Your tasks.
- a) List each organization in the biography of Elizabeth Neesom whose abbreviation appears in parentheses, along with that abbreviation.
- b) Reproduce verbatim the passage of the biography of Elizabeth Neesom between "In January 1841, the" and "from her school.", inclusive.

Document segment.
____

= Elizabeth Neesom =

English chartist and reformer (1797/8–1866)

Elizabeth Neesom (c. 1797/98 – 30 November 1866) was a prominent English Radical, Chartist, school teacher, social reformer, and advocate for the rights of women. She was the founding secretary of the London Female Democratic Association (LFDA) and later secretary of the Female Patriotic Radical Association.

== Early life ==
Elizabeth Neesom was born in Cheltenham, Gloucestershire. Little is known of her early life, but by 1830, she had moved to London, where she married Charles Neesom (1785–1861), a tailor from Scarborough, North Yorkshire. She was the stepmother to Charles's daughter from his first marriage, but Elizabeth and Charles had no children of their own.

== Political activism ==
Politically, Elizabeth and Charles were influenced by Thomas Spence, a Radical political thinker. They supported the National Union of the Working Classes (NUWC) and it is likely that Elizabeth also supported the Grand National Consolidated Trades Union, which advocated for the right of women to join trade unions. Elizabeth was described as one of the leading women Chartists in London.

By the mid-1830s, she ran a small school in the back room of a news agency owned by herself and Charles. In 1835, they took in and looked after Allen Davenport, a well-known follower of Thomas Spence, while he was ill. Afterwards, Davenport and Charles Neesom and helped found the East London Democratic Association (ELDA) in 1837, in which Elizabeth was a key member. In April 1839, she was elected the founding secretary of the London Female Democratic Association (LFDA). As secretary of LFDA, she said the group "acknowledg[ed] the sovereignty of the people as our right, as free women (or women determined to be free) to rule ourselves", and called for universal suffrage. She focused on women's education, saying that a lack of this was the main hindrance to women politically and socially. The LFDA supported the People's Charter of 1838 and opposed the factory system and the New Poor Law, which they saw as oppressive. She also campaigned against alcohol and tobacco consumption.

In January 1841, the ELDA re-organised as a branch of the National Charter Association. Elizabeth helped form the Female Patriotic Radical Association and became its secretary. The group discussed female independence but also focused on mutual support among its members, allocating funds to assist those who were ill or to support the families of jailed Chartists. Elizabeth also conducted an adult women's school before each meeting.

In January 1840, during a crackdown on Chartists, Charles was arrested for sedition and conspiracy. The couple faced significant financial hardship during this period, as their possessions were seized, and Charles was imprisoned. Financially, Elizabeth relied heavily on the income from her school.

The charges against Charles were later dropped, and the couple continued their political activism. In October 1840, Charles and Elizabeth both led temperance groups. However, the mid-1840s brought internal divisions within the Chartist movement, leading to a decline in their influence. Charles was expelled from the National Charter Association, and the Elizabeth's temperance group likely disbanded. The couple struggled to maintain their various businesses amid increasing opposition.

In the late 1840s, Elizabeth and Charles became vegetarian, seeing it as a key part of their Radical beliefs. They joined the Vegetarian Society and promoted hydropathy (water cure) as a form of alternative medicine.

== Later life and death ==
The couple continued their reformist activities until Charles's death in 1861. Elizabeth continued to live in Bethnal Green until her death on 30 November 1866, aged 68. She was buried in Victoria Park Cemetery, Hackney.

____

Data extracted from a collection
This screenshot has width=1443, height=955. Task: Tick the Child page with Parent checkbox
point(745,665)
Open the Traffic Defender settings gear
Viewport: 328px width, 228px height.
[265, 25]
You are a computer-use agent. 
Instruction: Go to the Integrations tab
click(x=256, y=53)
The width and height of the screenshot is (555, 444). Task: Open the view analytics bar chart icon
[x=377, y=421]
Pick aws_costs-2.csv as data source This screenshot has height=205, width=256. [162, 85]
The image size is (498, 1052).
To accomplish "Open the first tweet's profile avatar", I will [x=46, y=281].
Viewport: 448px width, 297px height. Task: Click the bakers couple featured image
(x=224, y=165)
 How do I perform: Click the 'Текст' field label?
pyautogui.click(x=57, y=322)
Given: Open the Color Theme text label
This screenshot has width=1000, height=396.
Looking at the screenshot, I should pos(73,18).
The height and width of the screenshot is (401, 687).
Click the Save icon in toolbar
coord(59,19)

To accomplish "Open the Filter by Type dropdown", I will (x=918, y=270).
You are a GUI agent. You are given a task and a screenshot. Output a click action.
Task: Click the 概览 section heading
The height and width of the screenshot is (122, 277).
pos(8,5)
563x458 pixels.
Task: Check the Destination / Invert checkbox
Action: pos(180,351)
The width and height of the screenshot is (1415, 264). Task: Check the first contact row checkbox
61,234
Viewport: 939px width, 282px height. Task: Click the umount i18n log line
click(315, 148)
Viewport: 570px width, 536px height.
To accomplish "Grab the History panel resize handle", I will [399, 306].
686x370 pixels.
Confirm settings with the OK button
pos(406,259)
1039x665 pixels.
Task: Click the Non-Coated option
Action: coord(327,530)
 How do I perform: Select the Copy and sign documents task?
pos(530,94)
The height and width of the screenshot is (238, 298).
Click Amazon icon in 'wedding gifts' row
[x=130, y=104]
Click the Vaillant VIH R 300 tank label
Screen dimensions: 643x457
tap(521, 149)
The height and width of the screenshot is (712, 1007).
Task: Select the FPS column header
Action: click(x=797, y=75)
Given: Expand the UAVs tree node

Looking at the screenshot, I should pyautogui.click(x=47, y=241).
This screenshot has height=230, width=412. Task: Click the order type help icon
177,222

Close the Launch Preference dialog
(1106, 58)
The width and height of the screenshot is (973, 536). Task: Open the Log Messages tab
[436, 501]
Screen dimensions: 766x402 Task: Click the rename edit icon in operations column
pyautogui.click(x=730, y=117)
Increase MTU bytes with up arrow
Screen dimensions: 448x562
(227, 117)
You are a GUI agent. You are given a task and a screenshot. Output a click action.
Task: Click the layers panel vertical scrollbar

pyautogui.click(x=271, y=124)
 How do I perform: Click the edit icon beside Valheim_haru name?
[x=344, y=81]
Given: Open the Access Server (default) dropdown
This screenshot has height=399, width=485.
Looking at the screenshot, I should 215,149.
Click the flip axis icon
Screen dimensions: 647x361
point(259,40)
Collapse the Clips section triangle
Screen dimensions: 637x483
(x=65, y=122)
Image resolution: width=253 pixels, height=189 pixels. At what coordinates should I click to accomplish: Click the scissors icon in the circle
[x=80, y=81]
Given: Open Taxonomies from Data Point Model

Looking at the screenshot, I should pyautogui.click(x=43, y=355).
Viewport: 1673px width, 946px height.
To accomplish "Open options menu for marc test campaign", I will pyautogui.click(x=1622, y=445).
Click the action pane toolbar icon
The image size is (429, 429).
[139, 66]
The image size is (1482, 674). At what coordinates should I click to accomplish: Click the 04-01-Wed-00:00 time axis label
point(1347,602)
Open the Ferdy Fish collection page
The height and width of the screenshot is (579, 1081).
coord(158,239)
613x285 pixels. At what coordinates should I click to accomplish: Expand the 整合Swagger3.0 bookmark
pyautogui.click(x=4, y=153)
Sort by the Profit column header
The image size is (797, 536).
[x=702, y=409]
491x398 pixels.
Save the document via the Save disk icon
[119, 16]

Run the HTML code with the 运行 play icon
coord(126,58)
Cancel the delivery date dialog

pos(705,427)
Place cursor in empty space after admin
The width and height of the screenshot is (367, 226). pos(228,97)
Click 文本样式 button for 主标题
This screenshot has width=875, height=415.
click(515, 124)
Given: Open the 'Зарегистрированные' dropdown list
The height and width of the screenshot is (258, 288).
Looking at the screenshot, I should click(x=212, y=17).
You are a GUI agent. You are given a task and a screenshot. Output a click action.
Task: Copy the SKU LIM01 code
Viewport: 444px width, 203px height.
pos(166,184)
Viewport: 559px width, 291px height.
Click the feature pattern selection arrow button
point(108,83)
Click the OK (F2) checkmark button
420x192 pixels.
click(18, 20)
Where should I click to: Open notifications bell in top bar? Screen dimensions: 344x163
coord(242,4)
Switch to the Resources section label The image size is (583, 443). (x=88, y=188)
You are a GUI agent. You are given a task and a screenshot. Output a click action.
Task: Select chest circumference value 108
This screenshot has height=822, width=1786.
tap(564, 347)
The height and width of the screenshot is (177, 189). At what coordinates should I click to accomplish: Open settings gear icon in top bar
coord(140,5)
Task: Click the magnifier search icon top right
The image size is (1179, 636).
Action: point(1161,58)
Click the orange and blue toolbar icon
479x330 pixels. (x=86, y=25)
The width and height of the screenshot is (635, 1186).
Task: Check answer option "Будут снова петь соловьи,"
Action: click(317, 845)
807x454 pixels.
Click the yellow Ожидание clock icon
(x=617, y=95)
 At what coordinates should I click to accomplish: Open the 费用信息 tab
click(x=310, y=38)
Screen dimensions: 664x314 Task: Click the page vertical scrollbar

____

Responses for each task.
- a)
London Female Democratic Association (LFDA)
National Union of the Working Classes (NUWC)
East London Democratic Association (ELDA)

- b)
In January 1841, the ELDA re-organised as a branch of the National Charter Association. Elizabeth helped form the Female Patriotic Radical Association and became its secretary. The group discussed female independence but also focused on mutual support among its members, allocating funds to assist those who were ill or to support the families of jailed Chartists. Elizabeth also conducted an adult women's school before each meeting.

In January 1840, during a crackdown on Chartists, Charles was arrested for sedition and conspiracy. The couple faced significant financial hardship during this period, as their possessions were seized, and Charles was imprisoned. Financially, Elizabeth relied heavily on the income from her school.